- INPUT ROWS -
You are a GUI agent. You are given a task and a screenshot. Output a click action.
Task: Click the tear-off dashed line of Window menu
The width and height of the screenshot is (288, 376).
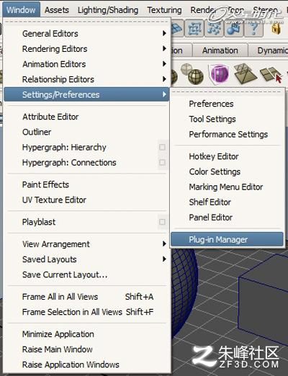point(87,22)
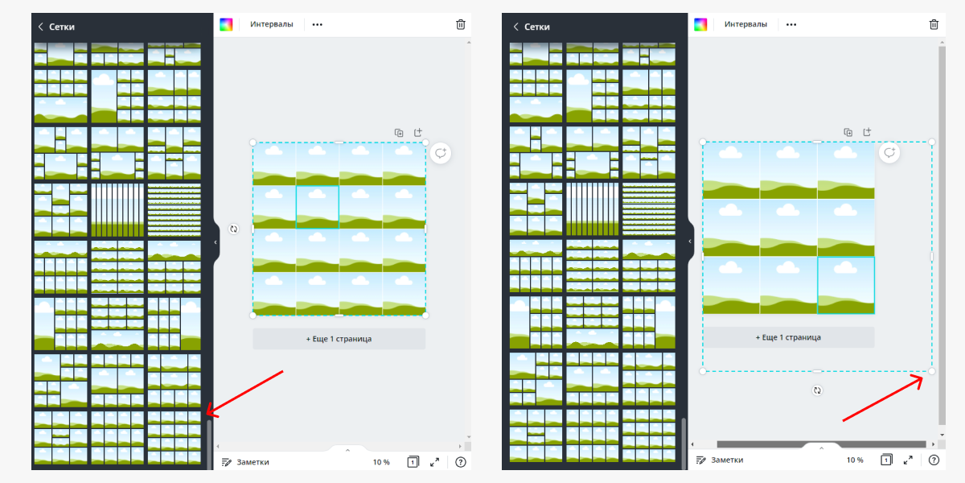Click the help question mark in the left editor
Image resolution: width=965 pixels, height=483 pixels.
tap(461, 461)
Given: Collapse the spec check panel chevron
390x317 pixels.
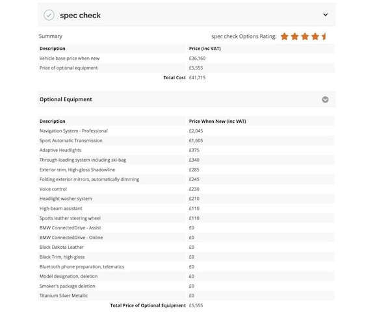Looking at the screenshot, I should pyautogui.click(x=326, y=15).
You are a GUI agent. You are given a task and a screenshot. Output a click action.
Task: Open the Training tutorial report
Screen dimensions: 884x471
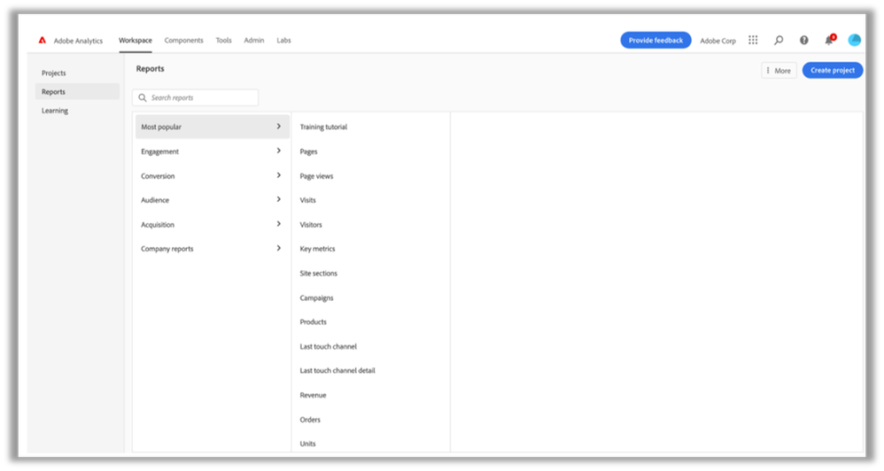(323, 127)
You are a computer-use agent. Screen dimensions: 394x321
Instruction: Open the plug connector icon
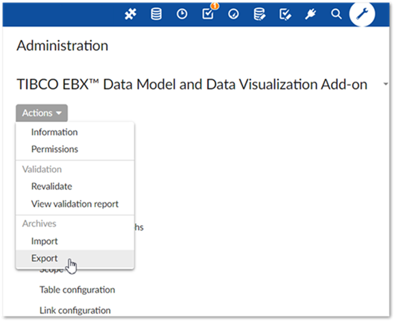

- TASK PROMPT -
Rewrite the records above as a Markdown table with two columns, Row and Entry, putting one line per row with a row number and skipping blank lines. Leave out the pictures.

- RESULT FOR THIS TASK -
| Row | Entry |
|---|---|
| 1 | You are a GUI agent. You are given a task and a screenshot. Output a click action. |
| 2 | Task: Click the tear-off dashed line of Window menu |
| 3 | The width and height of the screenshot is (288, 376). |
| 4 | point(87,22) |
| 5 | Click the help question mark in the left editor |
| 6 | Image resolution: width=965 pixels, height=483 pixels. |
| 7 | tap(461, 461) |
| 8 | Given: Collapse the spec check panel chevron |
| 9 | 390x317 pixels. |
| 10 | Looking at the screenshot, I should pyautogui.click(x=326, y=15). |
| 11 | You are a GUI agent. You are given a task and a screenshot. Output a click action. |
| 12 | Task: Open the Training tutorial report |
| 13 | Screen dimensions: 884x471 |
| 14 | (323, 127) |
| 15 | You are a computer-use agent. Screen dimensions: 394x321 |
| 16 | Instruction: Open the plug connector icon |